Но вот ярко-красный галстук у него на шее — это вещь неожиданная. Ярко-красный галстук, какой носят кондукторы Юго-Западной железной дороги! Больше ничего щегольского в его облике не было, даже тешившие его тщеславие очки были давным-давно заброшены. Задумаешься, пожалуй… Где вы видели толпу людей в красных галстуках, которые как будто что-то символизируют? Придется сказать правду. Мистер Люишем стал социалистом!

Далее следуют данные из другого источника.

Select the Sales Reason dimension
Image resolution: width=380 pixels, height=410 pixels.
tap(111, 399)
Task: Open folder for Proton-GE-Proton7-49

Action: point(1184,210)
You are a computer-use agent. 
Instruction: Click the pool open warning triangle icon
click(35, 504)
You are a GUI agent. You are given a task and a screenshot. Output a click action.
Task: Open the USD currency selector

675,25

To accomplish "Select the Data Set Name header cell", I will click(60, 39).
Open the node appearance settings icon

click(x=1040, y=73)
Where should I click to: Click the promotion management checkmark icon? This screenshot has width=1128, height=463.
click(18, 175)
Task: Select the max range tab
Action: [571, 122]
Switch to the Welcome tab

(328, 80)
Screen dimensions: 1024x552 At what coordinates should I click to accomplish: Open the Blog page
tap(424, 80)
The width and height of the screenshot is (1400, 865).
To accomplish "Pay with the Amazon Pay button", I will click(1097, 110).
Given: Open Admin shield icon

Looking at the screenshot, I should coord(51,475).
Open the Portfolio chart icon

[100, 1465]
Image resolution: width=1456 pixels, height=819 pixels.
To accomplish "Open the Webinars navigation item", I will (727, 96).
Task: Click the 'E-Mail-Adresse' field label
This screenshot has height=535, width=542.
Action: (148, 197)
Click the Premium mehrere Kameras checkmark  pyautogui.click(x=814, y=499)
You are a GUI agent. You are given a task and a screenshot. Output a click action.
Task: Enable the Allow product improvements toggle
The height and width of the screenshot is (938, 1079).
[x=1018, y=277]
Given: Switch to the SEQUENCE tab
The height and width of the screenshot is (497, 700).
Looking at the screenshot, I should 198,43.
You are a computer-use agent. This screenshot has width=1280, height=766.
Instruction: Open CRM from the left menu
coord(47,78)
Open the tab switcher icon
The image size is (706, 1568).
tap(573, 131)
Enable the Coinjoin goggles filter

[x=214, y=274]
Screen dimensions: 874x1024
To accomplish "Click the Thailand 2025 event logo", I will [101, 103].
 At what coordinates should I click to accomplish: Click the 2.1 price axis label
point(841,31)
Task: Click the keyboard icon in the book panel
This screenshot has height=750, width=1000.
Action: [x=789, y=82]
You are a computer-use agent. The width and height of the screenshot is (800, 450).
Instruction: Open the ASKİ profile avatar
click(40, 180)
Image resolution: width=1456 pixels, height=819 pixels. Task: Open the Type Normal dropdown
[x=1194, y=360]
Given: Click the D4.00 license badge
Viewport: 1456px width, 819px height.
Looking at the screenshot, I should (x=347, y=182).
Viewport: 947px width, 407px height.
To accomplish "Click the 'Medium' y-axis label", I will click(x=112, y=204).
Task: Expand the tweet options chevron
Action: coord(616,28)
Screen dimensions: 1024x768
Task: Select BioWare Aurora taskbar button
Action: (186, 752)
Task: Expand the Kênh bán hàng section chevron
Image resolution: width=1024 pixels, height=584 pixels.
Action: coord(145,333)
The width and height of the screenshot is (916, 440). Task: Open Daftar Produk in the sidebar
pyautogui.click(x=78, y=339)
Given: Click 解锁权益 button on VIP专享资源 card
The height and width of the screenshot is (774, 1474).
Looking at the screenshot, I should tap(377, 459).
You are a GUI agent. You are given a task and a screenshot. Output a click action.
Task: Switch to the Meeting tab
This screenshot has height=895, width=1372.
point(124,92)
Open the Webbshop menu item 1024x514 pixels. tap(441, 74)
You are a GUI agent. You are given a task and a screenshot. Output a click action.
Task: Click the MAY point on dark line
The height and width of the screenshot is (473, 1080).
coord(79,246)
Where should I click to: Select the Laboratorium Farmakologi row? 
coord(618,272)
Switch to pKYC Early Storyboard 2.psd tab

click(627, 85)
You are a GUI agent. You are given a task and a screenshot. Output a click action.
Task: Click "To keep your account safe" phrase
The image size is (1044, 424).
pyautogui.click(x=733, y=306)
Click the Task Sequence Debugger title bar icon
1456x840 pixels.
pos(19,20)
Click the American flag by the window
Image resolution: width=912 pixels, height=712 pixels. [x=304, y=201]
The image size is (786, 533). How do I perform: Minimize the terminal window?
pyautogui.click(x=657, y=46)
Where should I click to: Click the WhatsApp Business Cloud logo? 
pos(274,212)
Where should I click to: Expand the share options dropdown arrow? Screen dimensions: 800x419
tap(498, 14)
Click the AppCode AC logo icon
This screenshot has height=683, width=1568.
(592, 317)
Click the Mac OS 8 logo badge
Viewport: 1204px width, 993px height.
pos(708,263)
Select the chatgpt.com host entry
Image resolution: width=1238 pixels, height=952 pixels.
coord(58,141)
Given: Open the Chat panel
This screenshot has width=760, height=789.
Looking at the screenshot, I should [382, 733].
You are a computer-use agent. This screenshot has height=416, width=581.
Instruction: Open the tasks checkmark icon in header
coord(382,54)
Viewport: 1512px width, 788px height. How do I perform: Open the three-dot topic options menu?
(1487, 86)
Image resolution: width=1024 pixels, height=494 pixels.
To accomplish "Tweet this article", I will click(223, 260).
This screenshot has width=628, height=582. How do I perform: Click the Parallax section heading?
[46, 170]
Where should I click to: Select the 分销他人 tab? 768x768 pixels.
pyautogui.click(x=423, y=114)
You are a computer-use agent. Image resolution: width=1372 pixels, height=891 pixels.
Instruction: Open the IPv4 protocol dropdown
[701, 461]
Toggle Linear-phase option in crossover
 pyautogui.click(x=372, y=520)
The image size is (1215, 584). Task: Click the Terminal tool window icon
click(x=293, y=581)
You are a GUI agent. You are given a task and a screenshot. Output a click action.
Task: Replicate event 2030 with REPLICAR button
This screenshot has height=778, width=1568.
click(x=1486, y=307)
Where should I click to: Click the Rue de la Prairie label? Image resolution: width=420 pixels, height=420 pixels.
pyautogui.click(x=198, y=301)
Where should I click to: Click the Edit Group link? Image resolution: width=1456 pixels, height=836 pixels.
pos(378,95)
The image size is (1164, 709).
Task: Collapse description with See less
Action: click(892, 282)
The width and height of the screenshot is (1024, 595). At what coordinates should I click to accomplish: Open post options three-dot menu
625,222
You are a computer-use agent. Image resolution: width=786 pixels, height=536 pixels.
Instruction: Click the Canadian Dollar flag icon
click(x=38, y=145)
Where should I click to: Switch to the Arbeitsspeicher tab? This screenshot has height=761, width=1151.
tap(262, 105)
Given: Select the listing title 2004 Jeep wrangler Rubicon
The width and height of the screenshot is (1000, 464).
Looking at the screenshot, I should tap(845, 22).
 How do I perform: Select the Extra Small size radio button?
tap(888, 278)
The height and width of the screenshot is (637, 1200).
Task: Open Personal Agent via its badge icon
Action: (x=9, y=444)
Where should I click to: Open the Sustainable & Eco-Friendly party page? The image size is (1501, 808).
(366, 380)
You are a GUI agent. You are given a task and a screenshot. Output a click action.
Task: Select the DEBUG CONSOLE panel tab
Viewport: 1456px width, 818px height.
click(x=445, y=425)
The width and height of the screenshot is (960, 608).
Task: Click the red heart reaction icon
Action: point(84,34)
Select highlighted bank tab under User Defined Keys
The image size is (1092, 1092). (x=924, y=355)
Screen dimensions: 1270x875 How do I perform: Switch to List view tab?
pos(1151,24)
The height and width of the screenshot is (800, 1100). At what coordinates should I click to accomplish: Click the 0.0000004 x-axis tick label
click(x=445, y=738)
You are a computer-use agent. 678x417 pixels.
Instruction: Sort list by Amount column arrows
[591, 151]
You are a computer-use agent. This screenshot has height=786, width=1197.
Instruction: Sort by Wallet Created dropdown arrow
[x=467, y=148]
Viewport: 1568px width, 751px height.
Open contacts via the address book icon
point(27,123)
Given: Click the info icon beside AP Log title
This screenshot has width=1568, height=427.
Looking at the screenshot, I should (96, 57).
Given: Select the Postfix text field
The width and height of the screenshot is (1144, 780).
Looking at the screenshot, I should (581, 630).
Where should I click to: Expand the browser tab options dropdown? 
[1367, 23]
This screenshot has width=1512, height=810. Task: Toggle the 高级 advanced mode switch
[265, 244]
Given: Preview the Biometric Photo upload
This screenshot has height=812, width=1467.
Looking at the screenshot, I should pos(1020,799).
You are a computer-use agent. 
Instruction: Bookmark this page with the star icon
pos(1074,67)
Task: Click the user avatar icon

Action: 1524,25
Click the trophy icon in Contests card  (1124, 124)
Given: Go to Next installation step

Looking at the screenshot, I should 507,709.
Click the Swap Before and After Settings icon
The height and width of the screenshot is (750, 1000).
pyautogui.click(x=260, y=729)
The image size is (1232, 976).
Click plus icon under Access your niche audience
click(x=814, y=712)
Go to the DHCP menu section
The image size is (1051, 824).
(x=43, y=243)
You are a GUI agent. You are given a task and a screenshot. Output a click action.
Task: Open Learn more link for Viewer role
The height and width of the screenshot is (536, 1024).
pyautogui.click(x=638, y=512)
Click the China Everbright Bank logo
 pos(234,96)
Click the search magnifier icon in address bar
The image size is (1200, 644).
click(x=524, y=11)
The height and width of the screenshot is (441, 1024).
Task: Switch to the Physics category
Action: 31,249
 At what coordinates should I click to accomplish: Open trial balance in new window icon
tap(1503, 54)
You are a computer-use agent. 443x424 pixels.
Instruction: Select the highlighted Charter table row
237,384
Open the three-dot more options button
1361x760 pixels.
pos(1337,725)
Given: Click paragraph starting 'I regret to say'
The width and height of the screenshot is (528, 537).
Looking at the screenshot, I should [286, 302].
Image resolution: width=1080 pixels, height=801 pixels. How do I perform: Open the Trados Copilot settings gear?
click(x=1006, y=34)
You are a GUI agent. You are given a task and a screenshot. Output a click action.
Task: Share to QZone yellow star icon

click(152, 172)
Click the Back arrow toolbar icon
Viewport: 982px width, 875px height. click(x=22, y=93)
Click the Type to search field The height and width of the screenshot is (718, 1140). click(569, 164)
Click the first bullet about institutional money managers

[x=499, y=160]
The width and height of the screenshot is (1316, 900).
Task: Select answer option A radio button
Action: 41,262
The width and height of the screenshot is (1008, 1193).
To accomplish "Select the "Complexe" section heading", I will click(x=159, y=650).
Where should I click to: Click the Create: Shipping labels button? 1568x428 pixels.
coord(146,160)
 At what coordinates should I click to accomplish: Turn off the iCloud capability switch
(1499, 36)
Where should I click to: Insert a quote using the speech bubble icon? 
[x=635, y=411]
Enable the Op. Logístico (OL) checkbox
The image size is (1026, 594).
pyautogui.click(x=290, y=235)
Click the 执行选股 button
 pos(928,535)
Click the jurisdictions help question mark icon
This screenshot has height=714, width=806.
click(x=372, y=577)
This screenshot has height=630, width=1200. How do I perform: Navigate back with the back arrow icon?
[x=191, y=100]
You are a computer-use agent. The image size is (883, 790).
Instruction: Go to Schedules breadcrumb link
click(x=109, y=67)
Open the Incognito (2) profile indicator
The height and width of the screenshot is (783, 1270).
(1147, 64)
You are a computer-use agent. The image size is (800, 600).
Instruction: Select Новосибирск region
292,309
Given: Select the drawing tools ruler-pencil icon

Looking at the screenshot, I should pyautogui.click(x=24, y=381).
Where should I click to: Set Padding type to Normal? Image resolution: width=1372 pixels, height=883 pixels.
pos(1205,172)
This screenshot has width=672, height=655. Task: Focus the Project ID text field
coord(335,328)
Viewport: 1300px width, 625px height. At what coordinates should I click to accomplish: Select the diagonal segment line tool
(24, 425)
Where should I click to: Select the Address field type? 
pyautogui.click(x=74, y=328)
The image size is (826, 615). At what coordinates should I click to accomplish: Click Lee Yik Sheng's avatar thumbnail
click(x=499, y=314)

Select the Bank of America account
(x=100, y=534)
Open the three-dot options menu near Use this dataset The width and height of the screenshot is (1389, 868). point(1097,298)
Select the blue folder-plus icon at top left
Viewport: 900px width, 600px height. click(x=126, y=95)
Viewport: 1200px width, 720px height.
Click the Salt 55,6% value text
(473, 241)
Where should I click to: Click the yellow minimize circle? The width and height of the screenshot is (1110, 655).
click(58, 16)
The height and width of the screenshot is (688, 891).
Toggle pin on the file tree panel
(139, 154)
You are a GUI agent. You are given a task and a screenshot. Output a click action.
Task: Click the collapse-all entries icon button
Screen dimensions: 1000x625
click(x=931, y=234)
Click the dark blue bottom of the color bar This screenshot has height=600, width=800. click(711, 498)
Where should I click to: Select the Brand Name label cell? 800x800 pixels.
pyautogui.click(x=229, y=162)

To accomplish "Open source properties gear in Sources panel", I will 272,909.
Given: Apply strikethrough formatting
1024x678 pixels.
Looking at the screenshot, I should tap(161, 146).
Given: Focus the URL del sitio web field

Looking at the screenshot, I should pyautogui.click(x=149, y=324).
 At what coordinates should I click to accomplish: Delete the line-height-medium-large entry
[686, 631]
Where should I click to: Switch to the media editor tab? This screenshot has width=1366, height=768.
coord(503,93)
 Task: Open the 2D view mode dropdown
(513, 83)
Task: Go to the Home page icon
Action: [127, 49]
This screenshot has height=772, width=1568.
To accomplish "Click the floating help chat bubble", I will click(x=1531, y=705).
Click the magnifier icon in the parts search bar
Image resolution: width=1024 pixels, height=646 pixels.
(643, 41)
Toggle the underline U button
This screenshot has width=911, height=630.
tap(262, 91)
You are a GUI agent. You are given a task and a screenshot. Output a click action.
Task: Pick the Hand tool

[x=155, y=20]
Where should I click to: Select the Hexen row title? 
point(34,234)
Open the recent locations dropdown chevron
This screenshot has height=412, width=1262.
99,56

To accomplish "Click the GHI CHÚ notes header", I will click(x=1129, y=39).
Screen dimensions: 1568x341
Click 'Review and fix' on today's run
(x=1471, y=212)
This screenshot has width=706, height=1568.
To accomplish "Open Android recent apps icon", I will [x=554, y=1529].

Этот красный галстук был единственным внешним и видимым знаком его внутреннего, духовного развития. Несмотря на большую учебную нагрузку, Люишем к этому времени одолел и Батлеровскую «Аналогию» и некоторые другие книги; он возражал, сомневался, в ночной тиши взывал к богу, моля его о «вере» — «вере», которую следовало даровать немедленно, если небо ценит преданность мистера Люишема, и которая тем не менее так и не была дарована… Теперь свою судьбу на этом свете он не представлял себе больше в виде длинного ряда экзаменов, ведущего к далекой адвокатуре и политической деятельности «в либеральном духе» (D.V.)[13]. Он начал понимать некоторые стороны наших социальных порядков, которые в Хортли не бросались в глаза; познакомился с тем гнетущим чувством тоски, полного отчаяния и муки, которые окрашивают жизнь столь многих обывателей современного Лондона. Один яркий контраст как символ навсегда запомнился ему. Он видел бастующих угольщиков во дворах Вестборнского предместья, изможденных и голодных, детей, из черной грязи моливших о милостыне, безработных в очереди за бесплатным супом; а двумя улицами дальше, на Вестборн Гроув, — сверкающие вывески переполненных магазинов, непрерывный поток кэбов и карет и такое бурное расточительство, что торопившийся домой усталый студент в мокрых ботинках и мешковатом костюме то и дело застревал в ароматном вихре юбок и жакетов и элегантной нарядной женственности. Несомненно, что неприятные ощущения, которые испытал в ту минуту усталый студент, привели его к определенным выводам. А ведь это лишь одно из постоянно повторяющихся наглядных сопоставлений.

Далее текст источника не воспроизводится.